--- Brief ---
Give the number of lines in the data that contain the word "computer"; no other text is needed.

--- Recorded data ---
========================================================================

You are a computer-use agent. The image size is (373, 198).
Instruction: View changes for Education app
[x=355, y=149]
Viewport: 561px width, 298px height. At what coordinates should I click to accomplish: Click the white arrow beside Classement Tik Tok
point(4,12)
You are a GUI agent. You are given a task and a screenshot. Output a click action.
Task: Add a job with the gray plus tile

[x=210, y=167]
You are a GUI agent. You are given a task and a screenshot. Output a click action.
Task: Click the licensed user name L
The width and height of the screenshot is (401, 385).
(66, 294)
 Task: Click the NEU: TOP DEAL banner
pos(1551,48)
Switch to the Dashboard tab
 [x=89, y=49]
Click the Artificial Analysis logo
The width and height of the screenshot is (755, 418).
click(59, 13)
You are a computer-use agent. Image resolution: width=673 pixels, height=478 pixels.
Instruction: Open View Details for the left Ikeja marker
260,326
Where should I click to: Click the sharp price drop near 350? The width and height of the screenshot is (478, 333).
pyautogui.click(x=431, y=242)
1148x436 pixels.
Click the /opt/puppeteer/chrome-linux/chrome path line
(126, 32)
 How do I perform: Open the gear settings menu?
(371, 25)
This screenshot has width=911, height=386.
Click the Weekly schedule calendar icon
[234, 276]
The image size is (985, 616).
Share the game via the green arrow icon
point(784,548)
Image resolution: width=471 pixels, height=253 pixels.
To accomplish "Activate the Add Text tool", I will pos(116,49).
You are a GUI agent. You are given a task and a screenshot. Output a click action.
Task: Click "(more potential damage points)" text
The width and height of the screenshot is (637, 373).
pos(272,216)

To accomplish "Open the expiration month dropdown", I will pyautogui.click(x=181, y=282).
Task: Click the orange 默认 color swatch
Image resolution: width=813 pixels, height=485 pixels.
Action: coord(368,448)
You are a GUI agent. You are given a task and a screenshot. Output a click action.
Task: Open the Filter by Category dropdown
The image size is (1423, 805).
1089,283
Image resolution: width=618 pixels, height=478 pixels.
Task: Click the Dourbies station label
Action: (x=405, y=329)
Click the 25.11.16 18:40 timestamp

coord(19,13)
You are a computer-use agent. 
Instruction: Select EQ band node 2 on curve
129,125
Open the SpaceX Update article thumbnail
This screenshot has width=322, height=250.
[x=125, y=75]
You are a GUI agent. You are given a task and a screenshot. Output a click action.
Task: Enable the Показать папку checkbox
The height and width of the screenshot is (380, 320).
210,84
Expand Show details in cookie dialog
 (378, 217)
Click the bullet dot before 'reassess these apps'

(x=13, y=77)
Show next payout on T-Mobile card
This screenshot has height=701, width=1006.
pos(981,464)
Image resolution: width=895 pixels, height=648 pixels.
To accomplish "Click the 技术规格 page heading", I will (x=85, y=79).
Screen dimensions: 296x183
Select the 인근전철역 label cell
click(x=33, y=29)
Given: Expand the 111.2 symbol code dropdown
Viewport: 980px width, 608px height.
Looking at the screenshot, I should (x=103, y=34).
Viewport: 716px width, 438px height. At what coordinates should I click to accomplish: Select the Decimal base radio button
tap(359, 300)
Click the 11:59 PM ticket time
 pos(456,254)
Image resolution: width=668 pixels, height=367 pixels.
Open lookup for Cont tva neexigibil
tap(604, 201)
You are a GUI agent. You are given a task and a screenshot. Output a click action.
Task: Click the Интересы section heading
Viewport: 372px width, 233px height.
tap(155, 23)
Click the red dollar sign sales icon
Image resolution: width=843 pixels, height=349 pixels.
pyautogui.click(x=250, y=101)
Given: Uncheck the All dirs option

========================================================================

--- Task output ---
3